- Active: September 1937–March 1939
- Country: Spain
- Allegiance: Republican faction
- Branch: Spanish Republican Army
- Type: Infantry
- Size: Division
- Garrison/HQ: Albuñol
- Engagements: Spanish Civil War

= 71st Division (Spain) =

The 71st Division was one of the divisions of the People's Army of the Republic that were organized during the Spanish Civil War on the basis of the Mixed Brigades. It came to operate on the Andalusian and Extremadura fronts.

== History ==
The unit was created in September 1937, on the Andalusian coastline. Its headquarters were in Albuñol. Some time after its creation the division was integrated into the XXIII Army Corps. Later it became a reserve of the Andalusian Army. In May 1938 members of the division led the liberation of more than three hundred republican prisoners from Carchuna, in the nationalist rear. In mid-August 1938 the Republican command sent it as reinforcement to the Extremadura front, to the sector defended by the 29th Division.

* _Written problem A_:
Can you turn the paragraph of the 71st Division article that begins "The unit was created in September 1937" into a short bulleted list of its main facts?
* _Written problem B_:
Could you pick up the 71st Division article after its final sentence and carry it on?

* _Material provided_:

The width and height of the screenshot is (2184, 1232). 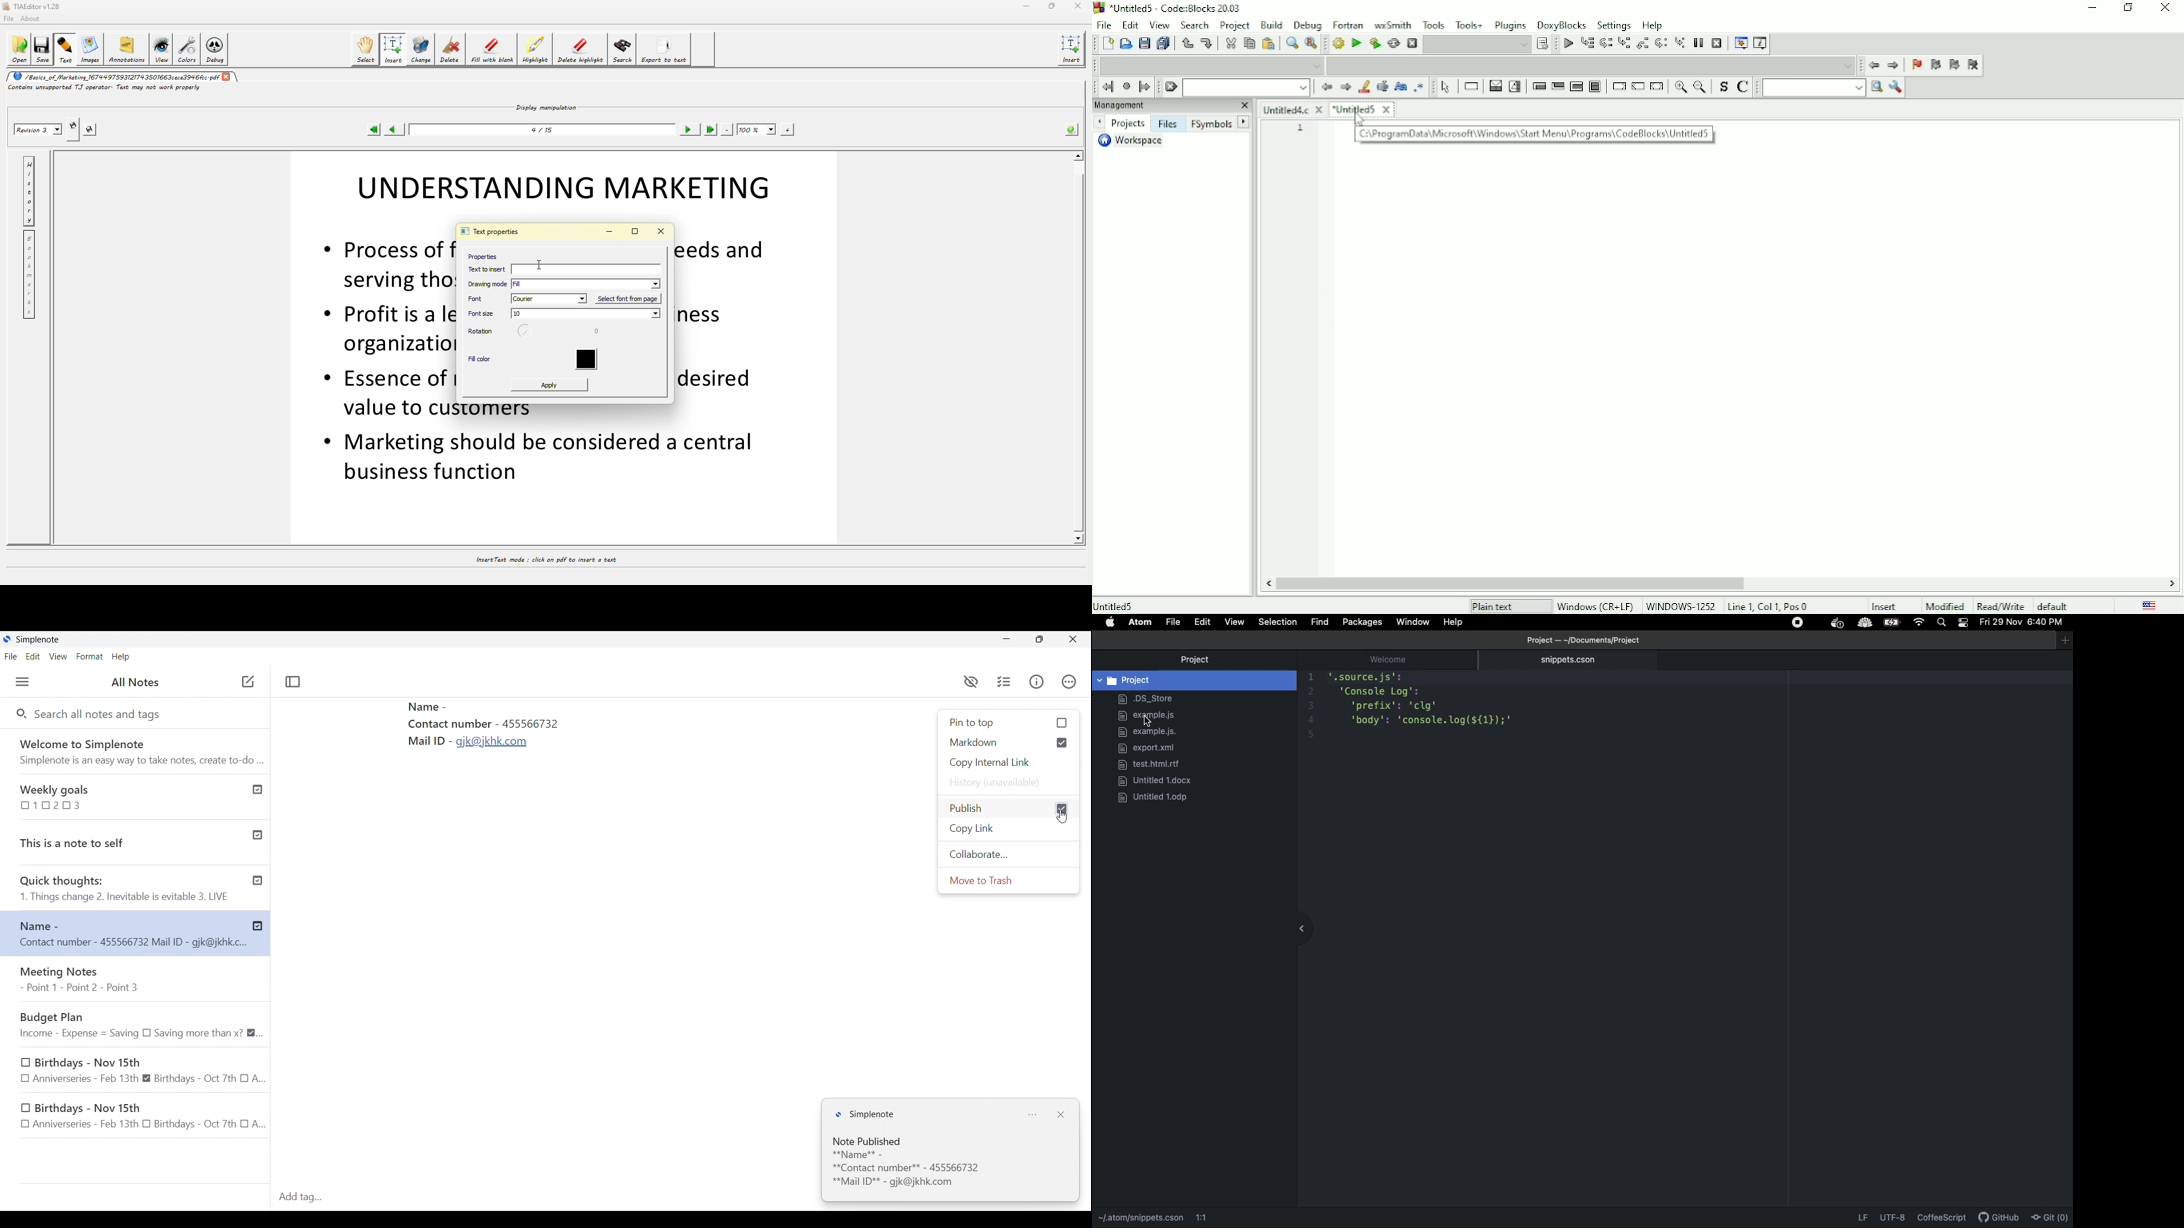 What do you see at coordinates (1472, 87) in the screenshot?
I see `Instruction` at bounding box center [1472, 87].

* _Expected answer A_:
- Created in September 1937 on the Andalusian coastline, with headquarters in Albuñol
- Later integrated into the XXIII Army Corps, then became a reserve of the Andalusian Army
- In May 1938, division members led the liberation of more than three hundred republican prisoners from Carchuna, in the nationalist rear
- In mid-August 1938, sent as reinforcement to the Extremadura front, in the sector defended by the 29th Division

* _Expected answer B_:
== Command ==
- Commanders
- Bartolomé Muntané Cirici;
- Luis Bárzana Bárzana;
- José Torralba Ordóñez;
- Carlos Cuerda Gutiérrez;

- Commissars
- José Piñeiro Zambrano, of the CNT;

- Chiefs of Staff
- Frumencio Sanmartín López;

== Organization ==

| Date | Attached Army Corps | Integrated Mixed Brigades | Battle front |
|---|---|---|---|
| December 1937 | XXIII Army Corps | 55th, 221st | Andalusia |
| April 30, 1938 | XXIII Army Corps | 54th, 55th, 221st | Andalusia |
| August 16, 1938 | VI Army Corps | 73rd, 198th, 199th | Estremadura |

== Bibliography ==
- Alpert, Michael (1989). "El Ejército Republicano en la Guerra Civil"
- Álvarez, Santiago (1989). "Los comisarios políticos en el Ejército Popular de la República"
- Cancio, Raúl C. (2011). "Fuerzas especiales en la Guerra Civil Española"
- Engel, Carlos (1999). "Historia de las Brigadas Mixtas del Ejército Popular de la República"
- Martínez Bande, José Manuel (1981). "La batalla de Pozoblanco y el cierre de la bolsa de Mérida"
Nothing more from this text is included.